[[ DATASET CONTENT open ]]

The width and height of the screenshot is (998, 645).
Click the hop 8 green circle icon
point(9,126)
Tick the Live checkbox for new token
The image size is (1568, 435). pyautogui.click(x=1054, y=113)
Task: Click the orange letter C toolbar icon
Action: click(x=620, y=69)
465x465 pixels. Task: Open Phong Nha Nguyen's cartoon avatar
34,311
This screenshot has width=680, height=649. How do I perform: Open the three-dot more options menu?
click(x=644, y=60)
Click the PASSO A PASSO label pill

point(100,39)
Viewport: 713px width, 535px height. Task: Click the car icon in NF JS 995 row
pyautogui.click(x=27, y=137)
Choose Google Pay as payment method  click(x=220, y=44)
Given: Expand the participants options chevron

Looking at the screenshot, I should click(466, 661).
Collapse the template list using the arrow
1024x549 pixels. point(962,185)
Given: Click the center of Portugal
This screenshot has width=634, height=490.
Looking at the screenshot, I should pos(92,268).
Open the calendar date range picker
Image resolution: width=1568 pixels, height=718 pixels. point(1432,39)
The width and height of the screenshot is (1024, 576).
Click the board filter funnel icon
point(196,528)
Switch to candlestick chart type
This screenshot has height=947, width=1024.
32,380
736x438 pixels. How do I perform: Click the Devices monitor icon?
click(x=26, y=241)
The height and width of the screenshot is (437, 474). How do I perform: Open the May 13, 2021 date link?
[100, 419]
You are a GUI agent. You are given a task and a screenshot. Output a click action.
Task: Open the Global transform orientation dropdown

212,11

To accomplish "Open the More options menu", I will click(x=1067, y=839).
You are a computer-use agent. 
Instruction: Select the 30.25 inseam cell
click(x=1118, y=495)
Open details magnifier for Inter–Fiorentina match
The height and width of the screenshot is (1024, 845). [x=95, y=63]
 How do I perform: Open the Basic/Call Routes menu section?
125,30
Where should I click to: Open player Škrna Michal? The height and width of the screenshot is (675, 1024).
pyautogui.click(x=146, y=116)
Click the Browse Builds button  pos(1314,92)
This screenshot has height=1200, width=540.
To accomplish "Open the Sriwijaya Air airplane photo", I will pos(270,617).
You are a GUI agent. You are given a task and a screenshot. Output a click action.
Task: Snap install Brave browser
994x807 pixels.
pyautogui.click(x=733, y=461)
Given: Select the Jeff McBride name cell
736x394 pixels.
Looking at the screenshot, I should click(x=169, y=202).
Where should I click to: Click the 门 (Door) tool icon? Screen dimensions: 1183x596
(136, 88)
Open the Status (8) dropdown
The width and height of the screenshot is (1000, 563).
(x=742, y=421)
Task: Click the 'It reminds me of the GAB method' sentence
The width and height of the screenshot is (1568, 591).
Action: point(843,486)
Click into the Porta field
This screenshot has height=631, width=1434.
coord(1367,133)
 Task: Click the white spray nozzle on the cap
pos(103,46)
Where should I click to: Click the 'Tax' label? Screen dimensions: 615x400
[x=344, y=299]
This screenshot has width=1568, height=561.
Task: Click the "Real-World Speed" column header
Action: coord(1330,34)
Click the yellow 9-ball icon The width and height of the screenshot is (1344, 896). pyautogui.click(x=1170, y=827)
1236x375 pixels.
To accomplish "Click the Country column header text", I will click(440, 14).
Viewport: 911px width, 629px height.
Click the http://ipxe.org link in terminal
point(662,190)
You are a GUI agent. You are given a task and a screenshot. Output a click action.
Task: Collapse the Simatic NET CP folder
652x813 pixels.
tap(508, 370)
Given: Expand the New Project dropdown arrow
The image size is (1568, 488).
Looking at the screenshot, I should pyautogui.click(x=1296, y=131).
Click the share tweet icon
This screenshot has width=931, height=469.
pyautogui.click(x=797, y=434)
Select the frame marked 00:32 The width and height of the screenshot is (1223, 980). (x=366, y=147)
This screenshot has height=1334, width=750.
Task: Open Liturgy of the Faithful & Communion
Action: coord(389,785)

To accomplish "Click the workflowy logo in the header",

[[ DATASET CONTENT closed ]]

◆ **EXERCISE OBJECTIVE**:
The records must each be output verbatim, with nothing left out.

◆ **EXERCISE RESPONSE**:
The width and height of the screenshot is (998, 645).
Click the hop 8 green circle icon
point(9,126)
Tick the Live checkbox for new token
The image size is (1568, 435). pyautogui.click(x=1054, y=113)
Task: Click the orange letter C toolbar icon
Action: click(x=620, y=69)
465x465 pixels. Task: Open Phong Nha Nguyen's cartoon avatar
34,311
This screenshot has width=680, height=649. How do I perform: Open the three-dot more options menu?
click(x=644, y=60)
Click the PASSO A PASSO label pill

point(100,39)
Viewport: 713px width, 535px height. Task: Click the car icon in NF JS 995 row
pyautogui.click(x=27, y=137)
Choose Google Pay as payment method  click(x=220, y=44)
Given: Expand the participants options chevron

Looking at the screenshot, I should click(466, 661).
Collapse the template list using the arrow
1024x549 pixels. point(962,185)
Given: Click the center of Portugal
This screenshot has width=634, height=490.
Looking at the screenshot, I should pos(92,268).
Open the calendar date range picker
Image resolution: width=1568 pixels, height=718 pixels. point(1432,39)
The width and height of the screenshot is (1024, 576).
Click the board filter funnel icon
point(196,528)
Switch to candlestick chart type
This screenshot has height=947, width=1024.
32,380
736x438 pixels. How do I perform: Click the Devices monitor icon?
click(x=26, y=241)
The height and width of the screenshot is (437, 474). How do I perform: Open the May 13, 2021 date link?
[100, 419]
You are a GUI agent. You are given a task and a screenshot. Output a click action.
Task: Open the Global transform orientation dropdown

212,11

To accomplish "Open the More options menu", I will click(x=1067, y=839).
You are a computer-use agent. 
Instruction: Select the 30.25 inseam cell
click(x=1118, y=495)
Open details magnifier for Inter–Fiorentina match
The height and width of the screenshot is (1024, 845). [x=95, y=63]
 How do I perform: Open the Basic/Call Routes menu section?
125,30
Where should I click to: Open player Škrna Michal? The height and width of the screenshot is (675, 1024).
pyautogui.click(x=146, y=116)
Click the Browse Builds button  pos(1314,92)
This screenshot has height=1200, width=540.
To accomplish "Open the Sriwijaya Air airplane photo", I will pos(270,617).
You are a GUI agent. You are given a task and a screenshot. Output a click action.
Task: Snap install Brave browser
994x807 pixels.
pyautogui.click(x=733, y=461)
Given: Select the Jeff McBride name cell
736x394 pixels.
Looking at the screenshot, I should click(x=169, y=202).
Where should I click to: Click the 门 (Door) tool icon? Screen dimensions: 1183x596
(136, 88)
Open the Status (8) dropdown
The width and height of the screenshot is (1000, 563).
(x=742, y=421)
Task: Click the 'It reminds me of the GAB method' sentence
The width and height of the screenshot is (1568, 591).
Action: point(843,486)
Click into the Porta field
This screenshot has height=631, width=1434.
coord(1367,133)
 Task: Click the white spray nozzle on the cap
pos(103,46)
Where should I click to: Click the 'Tax' label? Screen dimensions: 615x400
[x=344, y=299]
This screenshot has width=1568, height=561.
Task: Click the "Real-World Speed" column header
Action: coord(1330,34)
Click the yellow 9-ball icon The width and height of the screenshot is (1344, 896). pyautogui.click(x=1170, y=827)
1236x375 pixels.
To accomplish "Click the Country column header text", I will click(440, 14).
Viewport: 911px width, 629px height.
Click the http://ipxe.org link in terminal
point(662,190)
You are a GUI agent. You are given a task and a screenshot. Output a click action.
Task: Collapse the Simatic NET CP folder
652x813 pixels.
tap(508, 370)
Given: Expand the New Project dropdown arrow
The image size is (1568, 488).
Looking at the screenshot, I should pyautogui.click(x=1296, y=131).
Click the share tweet icon
This screenshot has width=931, height=469.
pyautogui.click(x=797, y=434)
Select the frame marked 00:32 The width and height of the screenshot is (1223, 980). (x=366, y=147)
This screenshot has height=1334, width=750.
Task: Open Liturgy of the Faithful & Communion
Action: coord(389,785)

To accomplish "Click the workflowy logo in the header",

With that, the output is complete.